[Item-finding records]
━━━━━━

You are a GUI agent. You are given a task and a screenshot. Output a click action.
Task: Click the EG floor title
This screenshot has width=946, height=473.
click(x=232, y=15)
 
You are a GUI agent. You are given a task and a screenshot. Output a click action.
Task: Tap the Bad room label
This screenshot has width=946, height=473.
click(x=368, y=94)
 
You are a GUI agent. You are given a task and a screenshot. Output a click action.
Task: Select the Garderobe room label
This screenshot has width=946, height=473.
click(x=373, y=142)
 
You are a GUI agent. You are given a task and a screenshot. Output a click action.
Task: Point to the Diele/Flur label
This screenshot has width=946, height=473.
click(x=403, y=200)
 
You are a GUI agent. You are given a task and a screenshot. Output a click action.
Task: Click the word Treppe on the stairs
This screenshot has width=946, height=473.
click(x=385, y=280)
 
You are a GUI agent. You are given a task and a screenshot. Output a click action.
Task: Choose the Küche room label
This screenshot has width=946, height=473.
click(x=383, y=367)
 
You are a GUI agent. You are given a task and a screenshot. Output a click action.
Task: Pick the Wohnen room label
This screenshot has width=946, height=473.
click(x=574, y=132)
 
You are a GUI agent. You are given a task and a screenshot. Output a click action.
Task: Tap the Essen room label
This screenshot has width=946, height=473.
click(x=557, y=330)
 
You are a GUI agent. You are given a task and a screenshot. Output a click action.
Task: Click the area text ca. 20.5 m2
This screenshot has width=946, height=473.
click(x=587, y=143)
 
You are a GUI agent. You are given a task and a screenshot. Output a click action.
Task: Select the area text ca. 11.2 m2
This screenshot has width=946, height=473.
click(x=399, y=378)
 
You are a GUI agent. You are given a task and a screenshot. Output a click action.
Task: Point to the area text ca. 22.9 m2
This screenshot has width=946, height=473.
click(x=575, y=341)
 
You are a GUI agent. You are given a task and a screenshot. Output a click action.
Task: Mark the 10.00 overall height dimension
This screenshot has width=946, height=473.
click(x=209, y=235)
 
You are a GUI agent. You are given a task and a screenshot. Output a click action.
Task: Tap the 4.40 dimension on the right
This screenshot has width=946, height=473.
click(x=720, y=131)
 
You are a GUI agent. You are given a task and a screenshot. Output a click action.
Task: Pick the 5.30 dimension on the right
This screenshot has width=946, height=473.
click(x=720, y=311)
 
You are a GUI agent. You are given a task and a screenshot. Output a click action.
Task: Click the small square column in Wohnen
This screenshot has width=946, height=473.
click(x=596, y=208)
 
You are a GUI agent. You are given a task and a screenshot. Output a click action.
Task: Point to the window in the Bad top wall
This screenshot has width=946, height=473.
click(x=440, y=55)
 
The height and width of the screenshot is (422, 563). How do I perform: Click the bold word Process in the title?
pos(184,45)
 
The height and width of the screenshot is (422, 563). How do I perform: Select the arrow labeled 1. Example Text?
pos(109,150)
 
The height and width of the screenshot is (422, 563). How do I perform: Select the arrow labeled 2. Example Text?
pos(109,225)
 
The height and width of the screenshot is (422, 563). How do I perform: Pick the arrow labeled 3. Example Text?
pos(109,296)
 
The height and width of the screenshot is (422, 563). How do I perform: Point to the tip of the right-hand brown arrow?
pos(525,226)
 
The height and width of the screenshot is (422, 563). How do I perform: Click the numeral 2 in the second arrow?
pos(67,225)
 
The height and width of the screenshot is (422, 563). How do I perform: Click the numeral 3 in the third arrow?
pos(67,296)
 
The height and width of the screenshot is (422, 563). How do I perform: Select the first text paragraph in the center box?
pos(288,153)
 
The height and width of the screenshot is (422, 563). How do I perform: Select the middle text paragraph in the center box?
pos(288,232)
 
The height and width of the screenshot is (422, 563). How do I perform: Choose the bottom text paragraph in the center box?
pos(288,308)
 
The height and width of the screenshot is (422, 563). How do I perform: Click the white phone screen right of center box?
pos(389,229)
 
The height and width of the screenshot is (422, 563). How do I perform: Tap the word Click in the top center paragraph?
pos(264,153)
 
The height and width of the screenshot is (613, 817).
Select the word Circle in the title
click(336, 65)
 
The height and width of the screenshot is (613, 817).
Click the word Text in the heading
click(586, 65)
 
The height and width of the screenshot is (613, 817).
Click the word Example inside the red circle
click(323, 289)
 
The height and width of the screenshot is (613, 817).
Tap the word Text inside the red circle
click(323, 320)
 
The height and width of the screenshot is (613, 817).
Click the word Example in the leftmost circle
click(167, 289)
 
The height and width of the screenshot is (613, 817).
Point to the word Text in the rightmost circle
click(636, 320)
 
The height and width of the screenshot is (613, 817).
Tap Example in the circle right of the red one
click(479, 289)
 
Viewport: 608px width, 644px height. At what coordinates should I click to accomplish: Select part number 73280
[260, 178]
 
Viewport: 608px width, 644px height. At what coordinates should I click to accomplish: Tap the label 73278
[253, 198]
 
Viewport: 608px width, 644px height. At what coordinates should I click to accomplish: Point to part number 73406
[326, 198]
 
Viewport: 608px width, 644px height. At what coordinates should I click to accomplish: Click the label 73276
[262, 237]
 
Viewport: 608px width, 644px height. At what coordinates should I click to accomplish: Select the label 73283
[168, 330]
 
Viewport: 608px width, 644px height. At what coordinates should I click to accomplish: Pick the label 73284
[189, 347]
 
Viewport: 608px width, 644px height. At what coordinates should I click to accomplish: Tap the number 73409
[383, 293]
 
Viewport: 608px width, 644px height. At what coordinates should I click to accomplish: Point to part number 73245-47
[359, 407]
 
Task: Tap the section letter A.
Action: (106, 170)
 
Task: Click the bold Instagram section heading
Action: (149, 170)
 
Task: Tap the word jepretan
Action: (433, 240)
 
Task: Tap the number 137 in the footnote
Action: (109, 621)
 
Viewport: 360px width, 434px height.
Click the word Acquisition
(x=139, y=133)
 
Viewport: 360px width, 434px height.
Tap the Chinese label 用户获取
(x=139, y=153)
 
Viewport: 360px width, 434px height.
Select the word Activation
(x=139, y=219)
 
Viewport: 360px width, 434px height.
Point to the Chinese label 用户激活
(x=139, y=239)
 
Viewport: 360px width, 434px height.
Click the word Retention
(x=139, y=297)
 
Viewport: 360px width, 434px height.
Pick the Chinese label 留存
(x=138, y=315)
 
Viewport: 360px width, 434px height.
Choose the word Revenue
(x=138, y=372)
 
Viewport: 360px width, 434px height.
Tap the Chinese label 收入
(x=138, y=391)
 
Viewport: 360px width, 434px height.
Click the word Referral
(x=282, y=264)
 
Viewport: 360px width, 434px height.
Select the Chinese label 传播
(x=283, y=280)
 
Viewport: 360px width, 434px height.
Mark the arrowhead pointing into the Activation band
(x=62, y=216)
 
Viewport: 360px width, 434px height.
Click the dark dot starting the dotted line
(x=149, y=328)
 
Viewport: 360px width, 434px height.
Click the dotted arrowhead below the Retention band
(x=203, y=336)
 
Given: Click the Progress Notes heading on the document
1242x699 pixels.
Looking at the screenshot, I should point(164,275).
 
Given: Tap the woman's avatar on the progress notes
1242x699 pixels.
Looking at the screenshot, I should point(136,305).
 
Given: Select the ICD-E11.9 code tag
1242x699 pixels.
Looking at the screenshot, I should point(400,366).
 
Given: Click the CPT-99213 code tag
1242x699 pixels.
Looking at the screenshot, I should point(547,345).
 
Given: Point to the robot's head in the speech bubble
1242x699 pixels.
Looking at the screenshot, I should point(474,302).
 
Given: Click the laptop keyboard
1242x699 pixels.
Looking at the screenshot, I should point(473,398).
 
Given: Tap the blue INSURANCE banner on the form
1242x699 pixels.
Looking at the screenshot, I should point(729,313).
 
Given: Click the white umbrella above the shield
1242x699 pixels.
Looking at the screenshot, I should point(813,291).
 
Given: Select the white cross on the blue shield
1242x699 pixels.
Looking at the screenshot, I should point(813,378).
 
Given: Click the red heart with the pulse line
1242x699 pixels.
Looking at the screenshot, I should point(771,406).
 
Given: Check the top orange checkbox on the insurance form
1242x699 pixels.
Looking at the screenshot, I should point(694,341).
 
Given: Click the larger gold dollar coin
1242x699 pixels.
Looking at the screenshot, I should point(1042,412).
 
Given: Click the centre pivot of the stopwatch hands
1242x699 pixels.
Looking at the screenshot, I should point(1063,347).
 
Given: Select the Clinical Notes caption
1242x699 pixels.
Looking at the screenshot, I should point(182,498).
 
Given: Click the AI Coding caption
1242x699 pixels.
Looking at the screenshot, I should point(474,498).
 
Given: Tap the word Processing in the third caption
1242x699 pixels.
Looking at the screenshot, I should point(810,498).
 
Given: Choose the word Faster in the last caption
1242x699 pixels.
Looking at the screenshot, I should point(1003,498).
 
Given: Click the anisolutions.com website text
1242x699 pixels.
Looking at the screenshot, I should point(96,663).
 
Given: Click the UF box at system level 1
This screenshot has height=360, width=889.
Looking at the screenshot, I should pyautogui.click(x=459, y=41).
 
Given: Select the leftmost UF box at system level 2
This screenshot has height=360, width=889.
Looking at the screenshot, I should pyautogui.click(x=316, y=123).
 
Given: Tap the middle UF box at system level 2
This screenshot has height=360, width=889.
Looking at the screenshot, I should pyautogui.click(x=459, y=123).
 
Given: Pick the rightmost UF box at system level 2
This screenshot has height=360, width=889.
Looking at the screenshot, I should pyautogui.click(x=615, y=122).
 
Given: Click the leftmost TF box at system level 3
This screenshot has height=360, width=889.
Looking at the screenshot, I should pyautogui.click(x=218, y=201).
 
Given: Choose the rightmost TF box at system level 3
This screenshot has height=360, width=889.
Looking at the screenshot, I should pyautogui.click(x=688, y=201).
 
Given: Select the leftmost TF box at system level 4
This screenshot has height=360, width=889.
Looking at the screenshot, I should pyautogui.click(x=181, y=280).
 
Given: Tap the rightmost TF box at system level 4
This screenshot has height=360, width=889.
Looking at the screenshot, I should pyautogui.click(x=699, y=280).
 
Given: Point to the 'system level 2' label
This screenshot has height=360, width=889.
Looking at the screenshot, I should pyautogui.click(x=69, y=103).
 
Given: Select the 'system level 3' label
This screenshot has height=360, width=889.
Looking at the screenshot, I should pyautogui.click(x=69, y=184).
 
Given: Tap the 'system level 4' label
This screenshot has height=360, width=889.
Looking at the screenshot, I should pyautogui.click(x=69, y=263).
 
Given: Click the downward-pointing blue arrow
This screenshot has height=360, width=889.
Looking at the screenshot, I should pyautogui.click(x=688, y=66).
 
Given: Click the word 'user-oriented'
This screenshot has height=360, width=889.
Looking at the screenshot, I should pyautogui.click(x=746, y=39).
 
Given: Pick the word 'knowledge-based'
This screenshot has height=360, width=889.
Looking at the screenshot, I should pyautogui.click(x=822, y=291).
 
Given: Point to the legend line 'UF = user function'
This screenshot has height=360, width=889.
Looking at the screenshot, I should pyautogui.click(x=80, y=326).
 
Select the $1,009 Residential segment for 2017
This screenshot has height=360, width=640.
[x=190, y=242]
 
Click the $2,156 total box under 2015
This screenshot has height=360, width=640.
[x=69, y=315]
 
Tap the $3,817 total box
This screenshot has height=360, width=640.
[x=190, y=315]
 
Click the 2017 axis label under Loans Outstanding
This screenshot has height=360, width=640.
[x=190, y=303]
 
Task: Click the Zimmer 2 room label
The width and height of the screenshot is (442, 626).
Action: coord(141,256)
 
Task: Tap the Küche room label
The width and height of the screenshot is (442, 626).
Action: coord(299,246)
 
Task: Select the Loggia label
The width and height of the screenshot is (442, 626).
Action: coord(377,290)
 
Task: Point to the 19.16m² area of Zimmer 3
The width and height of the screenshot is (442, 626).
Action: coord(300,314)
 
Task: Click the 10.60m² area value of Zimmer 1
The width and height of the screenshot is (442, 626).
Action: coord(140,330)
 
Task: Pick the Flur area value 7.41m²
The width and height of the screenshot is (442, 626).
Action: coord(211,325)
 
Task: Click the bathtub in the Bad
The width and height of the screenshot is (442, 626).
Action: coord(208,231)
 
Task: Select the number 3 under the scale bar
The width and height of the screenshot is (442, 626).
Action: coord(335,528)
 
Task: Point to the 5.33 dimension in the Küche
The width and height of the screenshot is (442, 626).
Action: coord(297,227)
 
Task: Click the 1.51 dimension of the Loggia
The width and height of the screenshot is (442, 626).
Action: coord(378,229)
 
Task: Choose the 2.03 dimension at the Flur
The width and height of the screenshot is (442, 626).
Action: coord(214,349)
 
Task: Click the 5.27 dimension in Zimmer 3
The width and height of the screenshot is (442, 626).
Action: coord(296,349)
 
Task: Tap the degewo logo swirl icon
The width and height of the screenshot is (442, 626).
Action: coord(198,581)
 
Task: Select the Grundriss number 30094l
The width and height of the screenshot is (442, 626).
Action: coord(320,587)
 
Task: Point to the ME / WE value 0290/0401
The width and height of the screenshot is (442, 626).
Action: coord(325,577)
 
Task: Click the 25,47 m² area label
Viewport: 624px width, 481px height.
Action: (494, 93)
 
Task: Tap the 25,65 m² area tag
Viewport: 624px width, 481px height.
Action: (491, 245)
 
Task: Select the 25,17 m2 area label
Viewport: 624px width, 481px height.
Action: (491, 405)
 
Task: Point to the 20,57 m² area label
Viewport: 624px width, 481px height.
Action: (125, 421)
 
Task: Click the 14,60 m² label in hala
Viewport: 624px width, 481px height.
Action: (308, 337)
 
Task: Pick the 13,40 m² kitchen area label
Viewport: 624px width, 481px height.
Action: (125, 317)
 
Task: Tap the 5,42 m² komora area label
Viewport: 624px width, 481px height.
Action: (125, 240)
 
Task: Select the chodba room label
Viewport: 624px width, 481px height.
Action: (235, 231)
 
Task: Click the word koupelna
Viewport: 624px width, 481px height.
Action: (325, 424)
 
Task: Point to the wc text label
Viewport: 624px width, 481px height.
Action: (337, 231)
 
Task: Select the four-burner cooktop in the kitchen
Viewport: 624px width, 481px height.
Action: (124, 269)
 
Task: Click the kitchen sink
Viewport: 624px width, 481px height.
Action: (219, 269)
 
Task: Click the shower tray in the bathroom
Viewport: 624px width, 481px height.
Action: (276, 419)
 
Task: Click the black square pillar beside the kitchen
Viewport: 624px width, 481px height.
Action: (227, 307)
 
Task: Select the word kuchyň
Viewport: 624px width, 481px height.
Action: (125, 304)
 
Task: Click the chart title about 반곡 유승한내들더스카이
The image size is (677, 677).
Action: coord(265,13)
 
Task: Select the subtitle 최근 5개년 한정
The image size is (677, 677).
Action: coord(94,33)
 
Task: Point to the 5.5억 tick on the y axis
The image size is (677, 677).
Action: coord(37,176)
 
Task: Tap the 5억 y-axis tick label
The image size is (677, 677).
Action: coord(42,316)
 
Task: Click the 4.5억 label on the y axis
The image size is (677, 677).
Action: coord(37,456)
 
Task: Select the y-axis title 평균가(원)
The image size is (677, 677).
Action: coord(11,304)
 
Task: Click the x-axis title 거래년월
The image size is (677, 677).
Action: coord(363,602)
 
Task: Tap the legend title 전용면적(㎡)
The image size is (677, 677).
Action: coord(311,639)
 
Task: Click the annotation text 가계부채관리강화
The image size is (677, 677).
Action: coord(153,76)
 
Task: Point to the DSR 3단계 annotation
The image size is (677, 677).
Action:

━━━━━━

### Stated exercise
Arrange everything in the records from the line containing "2. Example Text?" down to the line containing "pos(288,232)" as a Markdown table with the columns No. and Text, one row per line, with blank lines omitted.

### Task output
| No. | Text |
|---|---|
| 1 | The height and width of the screenshot is (422, 563). How do I perform: Select the arrow labeled 2. Example Text? |
| 2 | pos(109,225) |
| 3 | The height and width of the screenshot is (422, 563). How do I perform: Pick the arrow labeled 3. Example Text? |
| 4 | pos(109,296) |
| 5 | The height and width of the screenshot is (422, 563). How do I perform: Point to the tip of the right-hand brown arrow? |
| 6 | pos(525,226) |
| 7 | The height and width of the screenshot is (422, 563). How do I perform: Click the numeral 2 in the second arrow? |
| 8 | pos(67,225) |
| 9 | The height and width of the screenshot is (422, 563). How do I perform: Click the numeral 3 in the third arrow? |
| 10 | pos(67,296) |
| 11 | The height and width of the screenshot is (422, 563). How do I perform: Select the first text paragraph in the center box? |
| 12 | pos(288,153) |
| 13 | The height and width of the screenshot is (422, 563). How do I perform: Select the middle text paragraph in the center box? |
| 14 | pos(288,232) |